Consumer Group Metrics
The Consumer Group Metrics group will contain the metrics collected on Kafka consumer groups that are live and consuming from topics. The metrics available are
- Consumer Count per Client
- Consumer Lag per Client
- Partition Count per Client
Before diving into the individual metrics note that all metrics are collected on a client level within a consumer group separated by the consumed topic. The metrics will be available only if Kafka is used as the consumer offset store.
A consumer group client is a logical grouping defined by setting the configuration property client.id when connecting to a Kafka cluster. Most kafka consumer libraries support this configuration.
Consumer Count per Client
This is the count of the consumers with the same clientID within the consumer group consuming from a particular topic. This metric may be useful to diagnose if the consumer group is healthy and all consumers are alive and consuming from the topic as expected.
Consumer Lag per Client
This is the sum of consumer lags for a topic grouped by the client ID within a consumer group. Consumer lag is defined as the difference between the last committed offset by a consumer and the log end offset for a particular partition.

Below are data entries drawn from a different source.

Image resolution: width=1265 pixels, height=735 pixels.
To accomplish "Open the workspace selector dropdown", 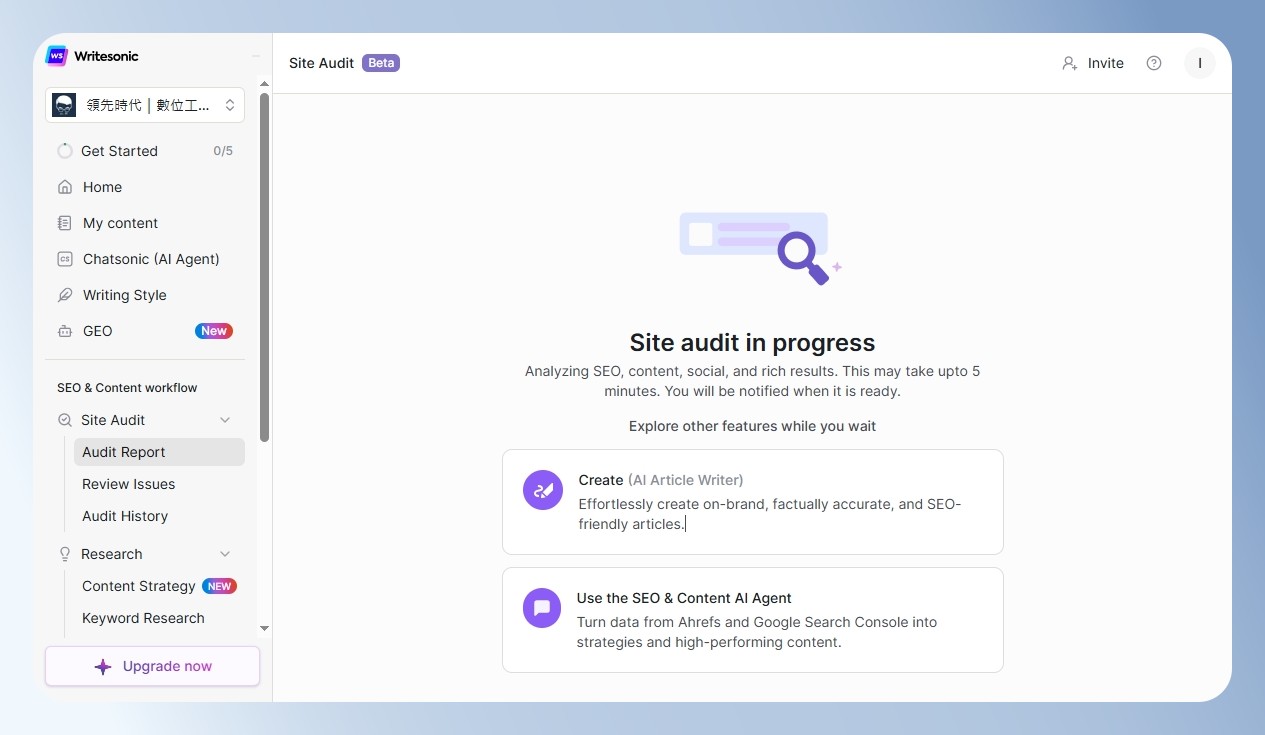I will [145, 105].
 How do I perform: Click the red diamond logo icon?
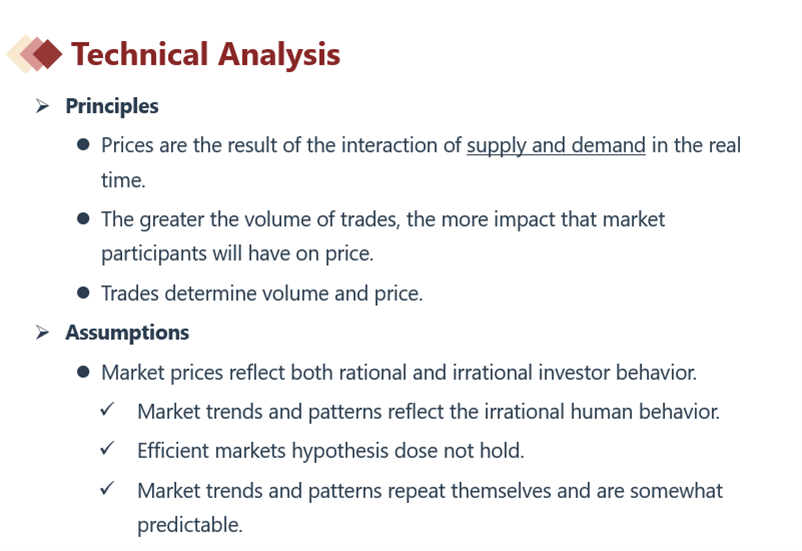point(34,54)

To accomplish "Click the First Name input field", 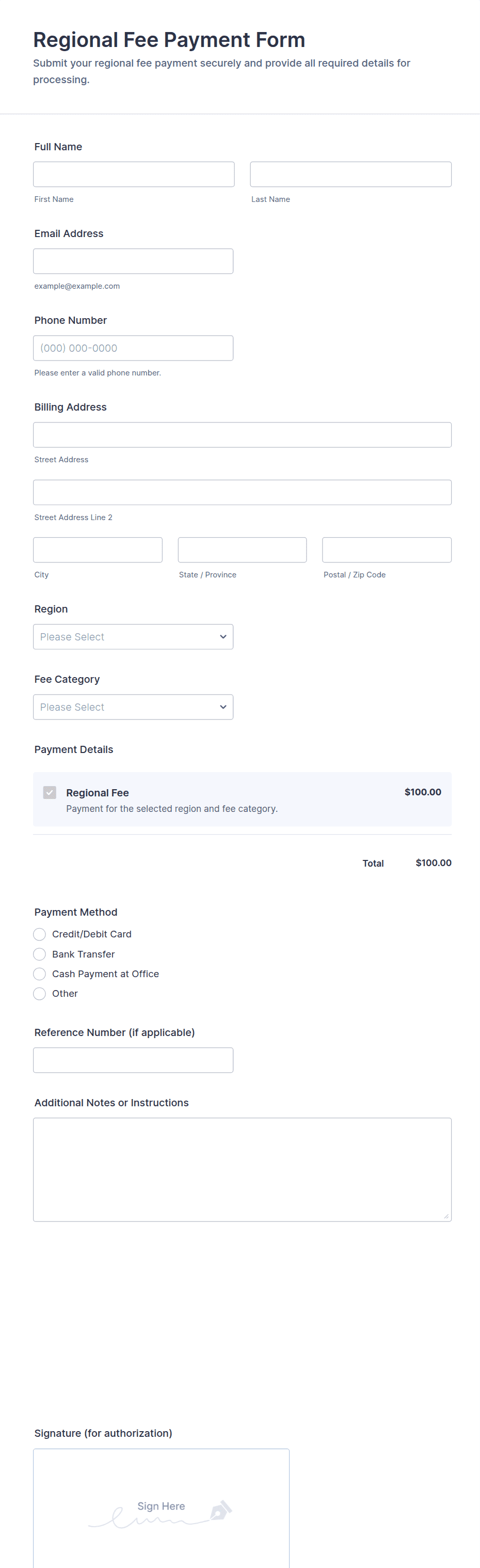I will pyautogui.click(x=133, y=174).
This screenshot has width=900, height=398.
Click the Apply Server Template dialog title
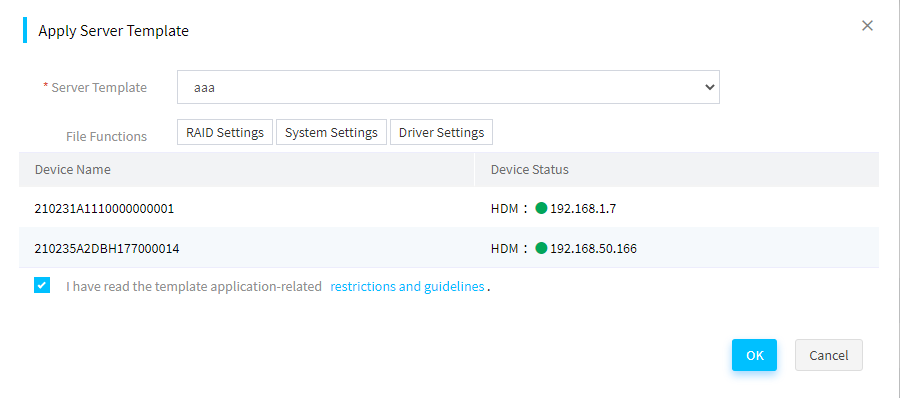(114, 30)
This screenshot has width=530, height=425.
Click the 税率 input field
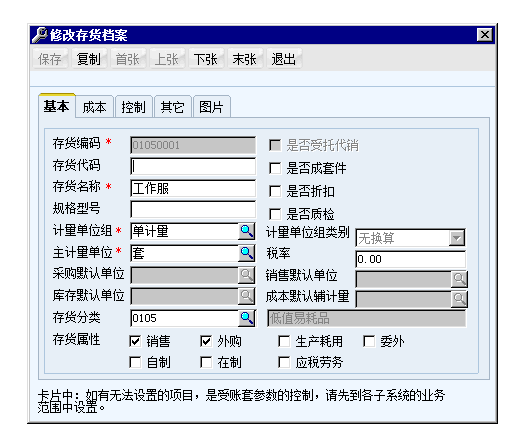pos(411,259)
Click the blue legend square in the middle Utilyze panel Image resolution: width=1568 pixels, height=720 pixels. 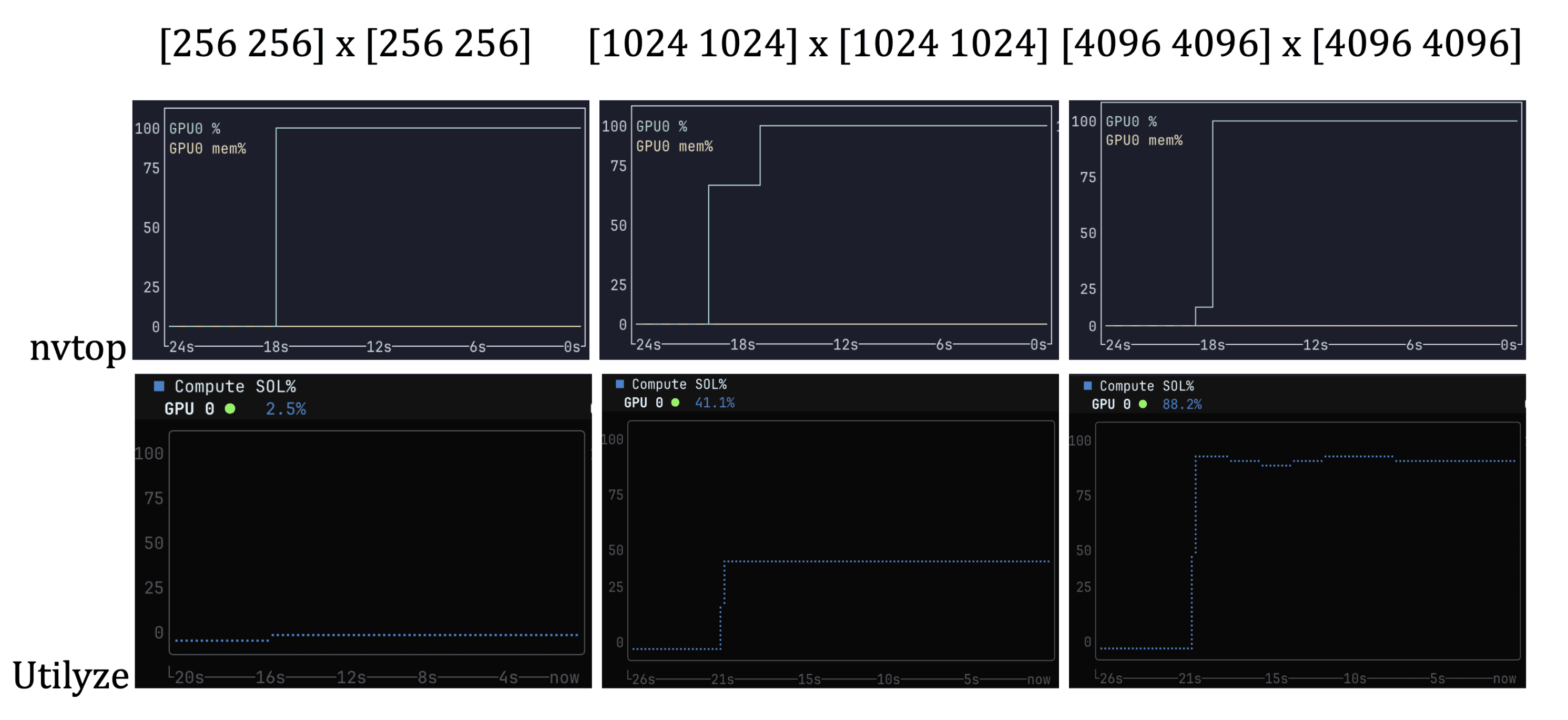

This metric may be useful for diagnosing consumer latency issues and pinpoint the clients that are lagging behind. High consumer lag overall will also indicate that the consumers are not able to keep up with the producer throughput which can be handled by either upscaling the consumers or introducing more consumers to the group.
Partition Count per Client
This is the count of the partitions assigned to consumers with the same client ID within a consumer group consuming from a particular topic. This metric may be useful to diagnose if the clients have distributed the workload in an appropriate way. A high count of partitions on a single client compared to others might indicate that the workload is skewed, reducing performance if all clients have similar computation capabilities.